# Variational Autoencoders: From Probability Theory to Practice

## 1. Probabilistic Foundations
Let $(\Omega, \sigma, \mathbb{P})$ be a probability space. Our data points $\{x_i\}_{i=1}^n$ are realizations of random variables $X_i: \Omega \to \mathbb{R}^d$. The push-forward measure $P_X = \mathbb{P} \circ X^{-1}$ defines the distribution of our data.
We aim to learn this distribution through a latent variable model.
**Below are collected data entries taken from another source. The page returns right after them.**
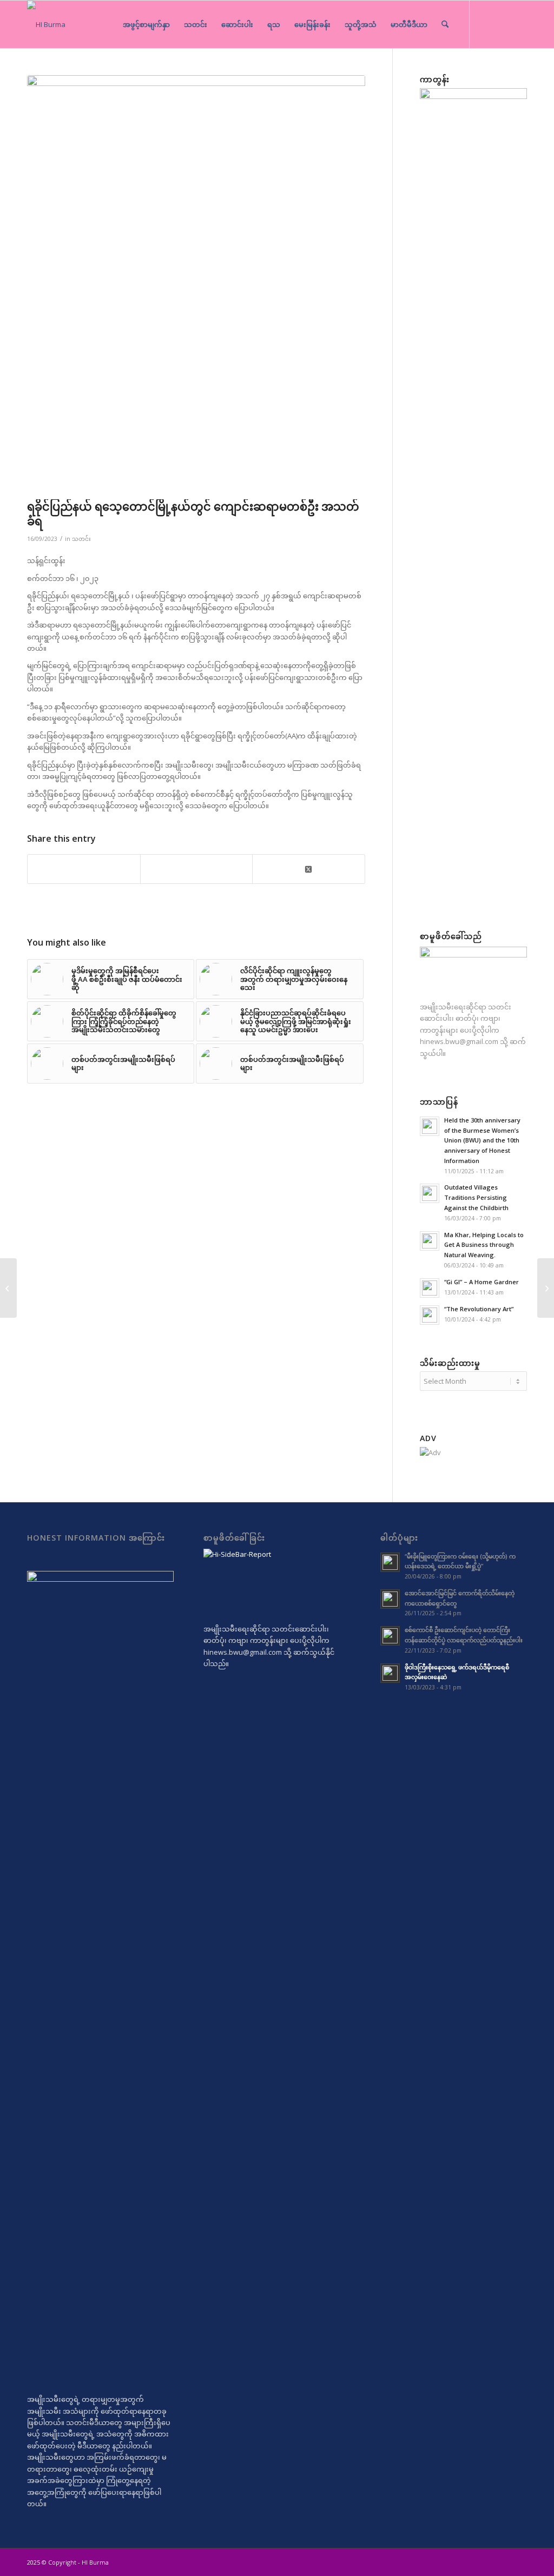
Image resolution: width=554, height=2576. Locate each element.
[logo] (46, 24)
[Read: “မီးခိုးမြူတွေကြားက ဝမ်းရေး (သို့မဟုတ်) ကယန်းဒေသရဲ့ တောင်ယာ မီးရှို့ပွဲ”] (390, 1562)
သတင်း (81, 539)
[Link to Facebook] (519, 24)
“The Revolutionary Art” (478, 1309)
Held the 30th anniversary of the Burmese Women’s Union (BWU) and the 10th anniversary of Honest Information (482, 1140)
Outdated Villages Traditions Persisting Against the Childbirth (476, 1197)
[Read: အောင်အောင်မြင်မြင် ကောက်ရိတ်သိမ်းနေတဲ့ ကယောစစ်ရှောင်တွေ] (390, 1599)
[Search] (445, 24)
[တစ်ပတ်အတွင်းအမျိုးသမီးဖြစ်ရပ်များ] (545, 1288)
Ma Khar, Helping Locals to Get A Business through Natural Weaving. (484, 1245)
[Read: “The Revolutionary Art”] (429, 1315)
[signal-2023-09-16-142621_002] (196, 284)
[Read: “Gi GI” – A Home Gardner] (429, 1288)
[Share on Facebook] (84, 869)
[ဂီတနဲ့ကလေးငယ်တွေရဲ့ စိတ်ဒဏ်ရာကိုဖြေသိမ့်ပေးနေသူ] (8, 1288)
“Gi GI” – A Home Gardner (481, 1282)
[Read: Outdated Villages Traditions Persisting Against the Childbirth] (429, 1193)
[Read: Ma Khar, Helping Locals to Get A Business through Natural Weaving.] (429, 1241)
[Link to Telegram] (486, 24)
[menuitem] (146, 24)
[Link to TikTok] (502, 24)
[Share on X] (309, 868)
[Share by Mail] (197, 869)
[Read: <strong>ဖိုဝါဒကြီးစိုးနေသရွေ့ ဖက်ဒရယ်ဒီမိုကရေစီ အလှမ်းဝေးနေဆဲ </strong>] (390, 1673)
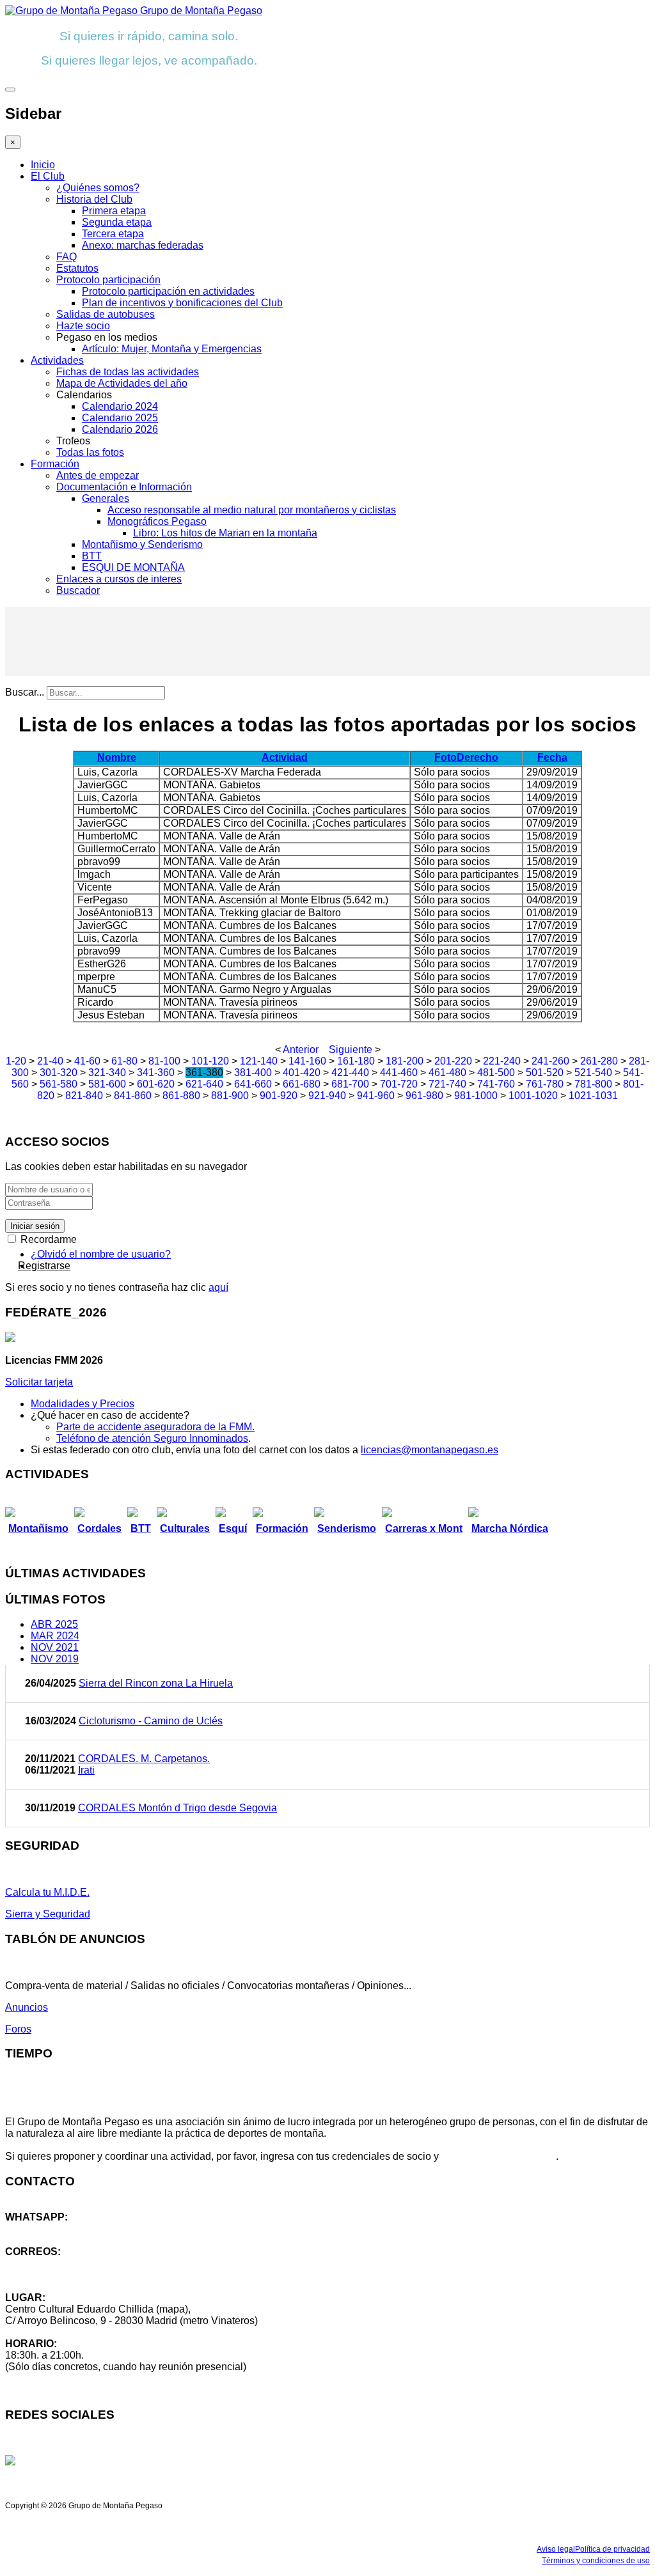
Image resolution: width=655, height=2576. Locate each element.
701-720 (399, 1084)
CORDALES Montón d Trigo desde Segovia (177, 1807)
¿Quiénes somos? (97, 187)
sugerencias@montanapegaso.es (81, 2274)
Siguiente (350, 1049)
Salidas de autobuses (105, 314)
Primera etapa (114, 210)
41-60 (87, 1061)
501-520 (545, 1072)
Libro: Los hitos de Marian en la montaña (225, 532)
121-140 (259, 1061)
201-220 (453, 1061)
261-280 (599, 1061)
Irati (86, 1770)
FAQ (66, 256)
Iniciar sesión (34, 1226)
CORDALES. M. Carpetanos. (144, 1758)
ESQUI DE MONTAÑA (133, 567)
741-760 (496, 1084)
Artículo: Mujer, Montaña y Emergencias (172, 348)
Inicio (43, 164)
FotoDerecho (466, 757)
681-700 (350, 1084)
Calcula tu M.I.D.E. (47, 1892)
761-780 (545, 1084)
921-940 (327, 1095)
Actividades (57, 360)
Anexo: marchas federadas (142, 245)
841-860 (133, 1095)
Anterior (301, 1049)
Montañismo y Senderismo (142, 544)
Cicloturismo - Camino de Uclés (151, 1720)
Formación (55, 463)
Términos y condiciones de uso (596, 2560)
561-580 (58, 1084)
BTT (92, 555)
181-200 (404, 1061)
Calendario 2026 (120, 429)
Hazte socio (83, 325)
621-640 (204, 1084)
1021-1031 (593, 1095)
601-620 (156, 1084)
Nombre (116, 757)
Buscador (78, 590)
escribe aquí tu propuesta (498, 2156)
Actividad (285, 757)
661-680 (301, 1084)
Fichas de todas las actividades (127, 371)
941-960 (376, 1095)
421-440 (350, 1072)
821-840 (84, 1095)
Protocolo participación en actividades (168, 291)
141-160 (307, 1061)
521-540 (593, 1072)
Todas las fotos (90, 452)
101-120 (210, 1061)
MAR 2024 (55, 1635)
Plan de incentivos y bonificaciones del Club (182, 302)
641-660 (253, 1084)
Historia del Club (94, 199)
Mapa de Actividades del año (121, 383)
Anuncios (26, 2007)
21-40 (50, 1061)
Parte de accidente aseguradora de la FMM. (155, 1426)
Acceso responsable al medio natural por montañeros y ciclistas (251, 509)
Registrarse (44, 1265)
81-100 (164, 1061)
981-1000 (476, 1095)
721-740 (447, 1084)
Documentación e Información (124, 486)
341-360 (156, 1072)
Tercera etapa (113, 233)
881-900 (230, 1095)
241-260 (550, 1061)
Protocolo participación (108, 279)
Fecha (552, 757)
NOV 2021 (55, 1647)
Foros (18, 2029)
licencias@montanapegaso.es (429, 1449)
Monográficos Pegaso (157, 521)
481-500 (496, 1072)
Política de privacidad (612, 2549)
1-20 (16, 1061)
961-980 (424, 1095)
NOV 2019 (55, 1658)
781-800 (593, 1084)
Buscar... (24, 692)
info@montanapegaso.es (62, 2263)
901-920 (278, 1095)
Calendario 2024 (120, 406)
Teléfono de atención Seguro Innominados (152, 1438)
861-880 (181, 1095)
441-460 (399, 1072)
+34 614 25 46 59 (44, 2228)
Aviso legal (556, 2549)
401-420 (301, 1072)
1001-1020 (533, 1095)
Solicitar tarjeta (39, 1382)
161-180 (356, 1061)
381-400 (253, 1072)
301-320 (58, 1072)
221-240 (502, 1061)
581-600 (107, 1084)
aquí (218, 1287)
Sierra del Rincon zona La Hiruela (156, 1683)
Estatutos (77, 268)
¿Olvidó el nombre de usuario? (101, 1254)
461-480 (447, 1072)
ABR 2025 (54, 1624)
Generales (105, 498)
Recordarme (47, 1239)
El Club (48, 176)
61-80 (124, 1061)
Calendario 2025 (120, 417)
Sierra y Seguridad (47, 1914)
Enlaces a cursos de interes (119, 579)
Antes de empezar (97, 475)
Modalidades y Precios (82, 1403)
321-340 (107, 1072)
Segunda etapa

For each observation $x_i$, we posit the existence of an unobserved latent variable $z_i$ which is a realization of a random variable $Z_i: \Omega \to \mathbb{R}^k$, with push-forward measure $P_Z = \mathbb{P} \circ Z^{-1}$ and density $p_Z$ with respect to Lebesgue measure (which exists by Radon-Nikodym since we assume $P_Z \ll \lambda$ where $\lambda$ is Lebesgue measure).

## 2. The Model Class
Let $p_X$ be the true (unknown) density of $P_X$ with respect to Lebesgue measure (which exists by Radon-Nikodym since we assume $P_X \ll \lambda$ where $\lambda$ is Lebesgue measure).
We aim to approximate $p_X$ using a latent variable model. Specifically, we consider a family of joint densities $p_{X,Z}(\cdot, \cdot; \theta)$ parameterized by $\theta$, which induce marginal densities:
$$p_\theta(x_i) = \int_{\mathbb{R}^k} p_{X,Z}(x_i, z; \theta) dz$$
The maximum likelihood objective is then:
$$\hat{\theta} = \argmax_{\theta} \sum_{i=1}^n \log p_\theta(x_i)$$

## 3. The Evidence Lower Bound (ELBO)
The integral in our objective is typically intractable. We can derive a lower bound through Jensen's inequality. For any probability density $q$:
$$\log p(x_i) = \log \int_{\mathbb{R}^k} p(x_i, z) dz = \log \int_{\mathbb{R}^k} q(z) \frac{p(x_i, z)}{q(z)} dz$$
By Jensen's inequality and the concavity of log:
$$\log \mathbb{E}_{Z \sim q}\left[\frac{p(x_i, Z)}{q(Z)}\right] \geq \mathbb{E}_{Z \sim q}\left[\log \frac{p(x_i, Z)}{q(Z)}\right]$$
This gives us our evidence lower bound (ELBO):
$$\log p(x_i) \geq \int_{\mathbb{R}^k} q(z) \log \frac{p(x_i, z)}{q(z)} dz$$

## 4. Factorization and Amortization
We can decompose the joint density using the chain rule: $p(x_i, z) = p(x_i|z)p(z)$. This allows us to rewrite the ELBO:
$$\mathbb{E}_{Z \sim q}[\log p(x_i|Z)] - D_\text{KL}(q|p_Z)$$
where $p_Z$ is our prior density on the latent space.
This form is computationally tractable because:

The first term can be estimated with Monte Carlo sampling:
$$\mathbb{E}_{Z \sim q}[\log p(x_i|Z)] \approx \frac{1}{S}\sum_{s=1}^S \log p(x_i|z^{(s)})$$
where $z^{(s)} \sim q(z; g_\phi(x_i))$. The KL divergence term has a closed form when using normal distributions.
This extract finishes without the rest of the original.